Zero Trust API Security Architect

The cybersecurity threat landscape has changed dramatically in the last couple of years. Every day new kinds of threats are coming and impacting the organization’s business. Infosec/Security teams have always had challenges with this new threat to find the root cause and mitigate these risks.

To mitigate and overcome these constant/real-time threats and risks, the security fraternity introduces Zero Trust Architecture (ZTA) Or Zero Trust Strategy (ZTS).  ZTA is not a product or application, but it is a concept and practice to mitigate any risk for your organization.

What is ZTA/ZTS?

Zero Trust is an information security model that denies access to applications and data by default. Threat prevention is achieved by continuously validating for security configuration and posture before being granted or keeping access to applications and data across users and their associated devices. All entities are untrusted by default; least privilege access is enforced; and comprehensive security monitoring is implemented.

Here are the basic properties for ZTA/ZTS

  • Default deny
  • Access by policy only
  • For data, workloads, users, devices
  • Least privilege access
  • Security monitoring
  • Risk-based verification

How API implement ZTA/ZTS?

API Security focuses on strategies and solutions to understand and mitigate the unique vulnerabilities and security risks of Application Programming Interfaces (APIs). In API security we establish certain rules and processes to mitigate security risks.  These rules and processes are around Zero trust architecture or strategy. Here are a few basic strategies in API security to implement ZTA.

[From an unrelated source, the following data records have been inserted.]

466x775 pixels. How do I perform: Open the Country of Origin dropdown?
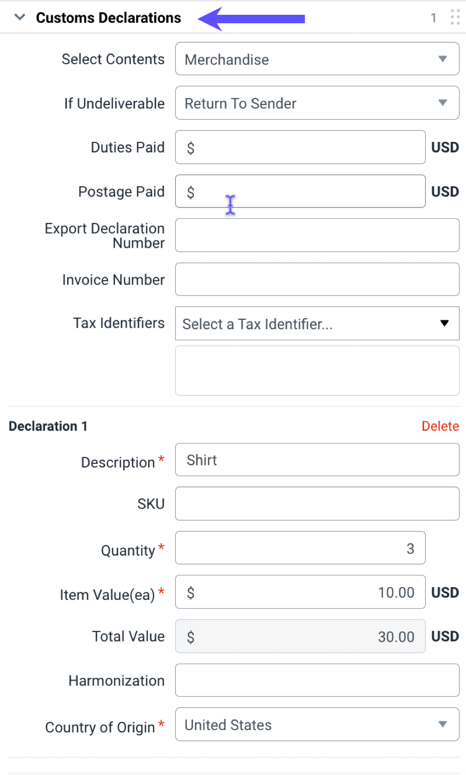click(x=317, y=724)
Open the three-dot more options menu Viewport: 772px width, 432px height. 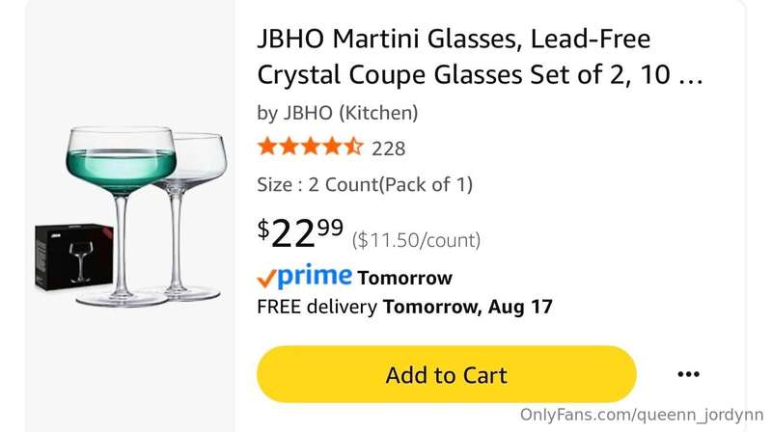tap(688, 374)
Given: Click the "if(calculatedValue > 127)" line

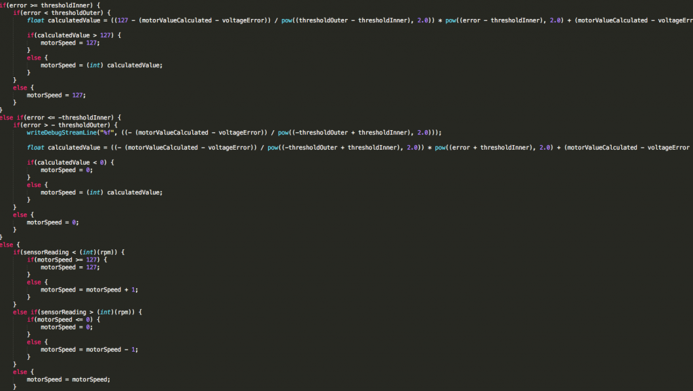Looking at the screenshot, I should click(x=73, y=35).
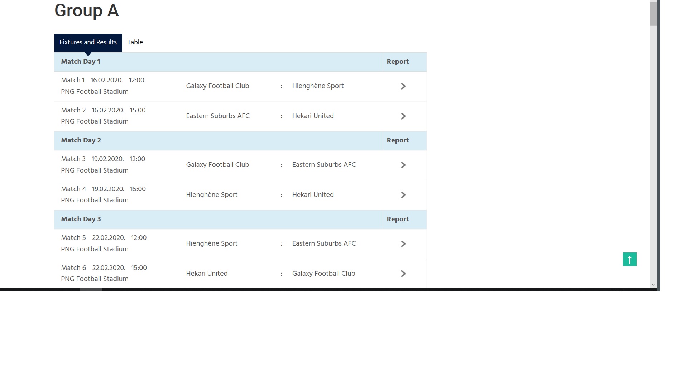Click Hekari United in Match 2
This screenshot has width=691, height=372.
pos(313,116)
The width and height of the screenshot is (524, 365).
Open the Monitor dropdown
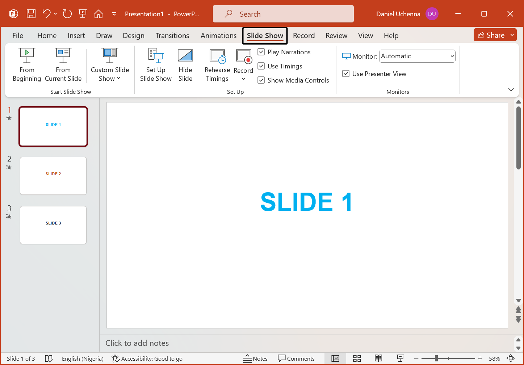coord(452,56)
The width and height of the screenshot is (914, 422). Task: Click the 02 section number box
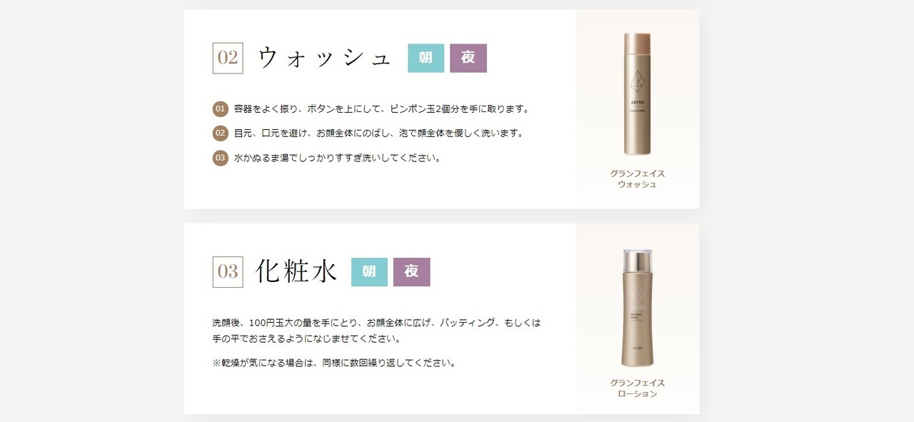pyautogui.click(x=228, y=58)
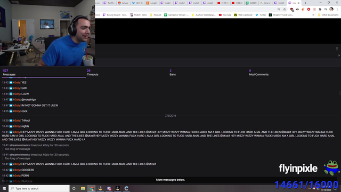Open the Mizkif Trello bookmark
341x192 pixels.
click(139, 15)
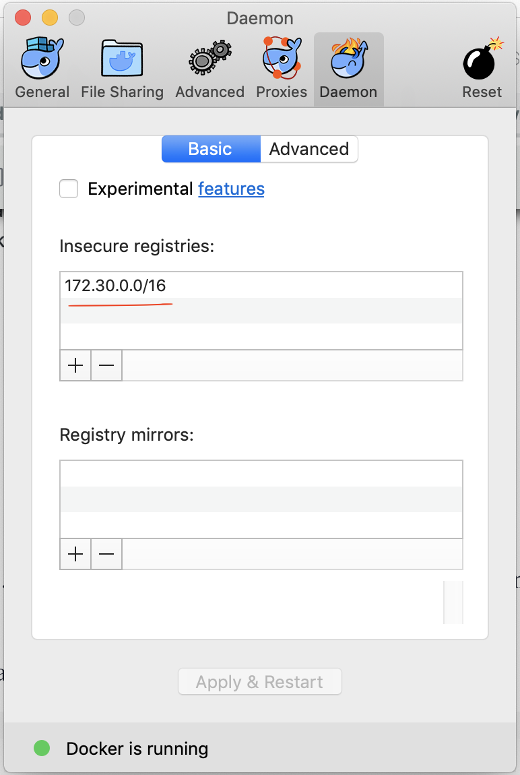Switch to the Basic daemon tab
This screenshot has width=520, height=775.
[x=210, y=149]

  1. All API communications are secured regardless of network location – This risk can be mitigated by ensuring all communication happens over an encrypted communication channel (TLS) and implementing a proper Cross-Origin Resource Sharing (CORS) policy. The endpoint for API needs to be exposed through the HTTPS protocol.
  2. All API endpoints are authenticated regardless of their environments (Prod, QA, Dev) — By default, all APIs need to be authenticated and authorized using username/password, JSON Web Token (JWT), OAuth, OpenID Connect, or third-party services.
  3. All API resources are protected and restricted to all users by default — Running multiple versions of an API requires additional management resources from the API provider and expands the attack surface. As per ZTA, make sure all API versions and their resources are restricted if it is not used by the user. Always validate and properly sanitize data received from integrated APIs before using it.
  4. Access to API resources is determined by dynamic policy including the client identity, application/service, and the requesting asset – Any API requires resources such as network bandwidth, CPU, memory, and storage. It is easy to exploit these resources by simple API calls or multiple concurrent requests. According to Zero Trust Architect, all APIs must implement API policies like:
    • Client identity (ClientID/Client-Secret)
    • Execution timeouts (Rate limiting)
    • Maximum allowable memory
    • Maximum number of file descriptors
    • Maximum number of processes
    • Maximum upload file size
  5. Implement or configure API monitoring posture and API Alert system — API monitoring helps identify and resolve performance issues as well as security vulnerability issues before they negatively impact users, which can impact user experience. The alert system notifies the operation team to mitigate risk quickly.
  6. Continuous API security risk assessments – Continuous risk assessments help the Infosec/Security team identify any security risk gap. By conducting the security risk assessments, organizations establish a baseline of cybersecurity measurements, and such baselines could be referenced to or compared against future results to improve overall cyber posture and resiliency further and demonstrate progress. A Free Security assessments tool VAT is available to mitigate any security risk for your organization.

https://www.vanrish.com/secassessment/

Organizations that have adopted the Zero Trust API model, see trust as fundamental to creating a positive, low-friction work culture for their clients and empowering the organization at all levels. Many of our Vanrish Technology clients, we worked with have many of the technologies in place that can be leveraged toward full Zero Trust architect model adoption.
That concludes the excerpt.